I saw this chart again on Stock Twits, an old favorite. It’s due to fellow Canadian Dr. Jean-Paul Rodrigue. The ramp, the “mania phase,” and the double top reminded me of the NASDAQ bubble I posted earlier.
A freehand chart like this is a good way to illustrate market psychology without being tied down by actual cases. I did the same thing when I presented the H&S pattern way back at the beginning of this blog.
I like the way Rodrigue’s chart shows an accumulation phase, then public attention, and finally reversion to the mean. Here is Dr. Flumiani’s chart, after Livermore:
Livermore applied this model to speculation in individual stocks, not (necessarily) the general market. We call his cylinder a “coil” today, both terms attributing a third dimension to the chart. Legend has it that Livermore went short at the top in 1929.
Both models are well supported by the dotcom crash, below.
Here we see a clear accumulation phase, just like Livermore’s cylinder, then consolidation below 2900. The gap up through 2900 and then the round number 3000 brought in the public, and set off the “mania” phase. All three charts have that second peak which is the final clue before the crash.

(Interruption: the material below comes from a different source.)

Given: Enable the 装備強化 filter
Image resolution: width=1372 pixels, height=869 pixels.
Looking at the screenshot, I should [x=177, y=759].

This is not a pattern I actually trade. Marcel Link, in his book, discusses the psychology of trying to catch singular events. I just put up the charts because they’re interesting. Tom McClellan has found a number of long term pattern analogues, like this one:
The first time I saw this chart, I thought it was nonsense. You can always line up today’s bull market with another bull market from the past, but Tom makes a pretty good case. I still don’t think it’s a guide for timing, though. If you want to do that, I recommend the O’Neil method or the ADX method I posted before.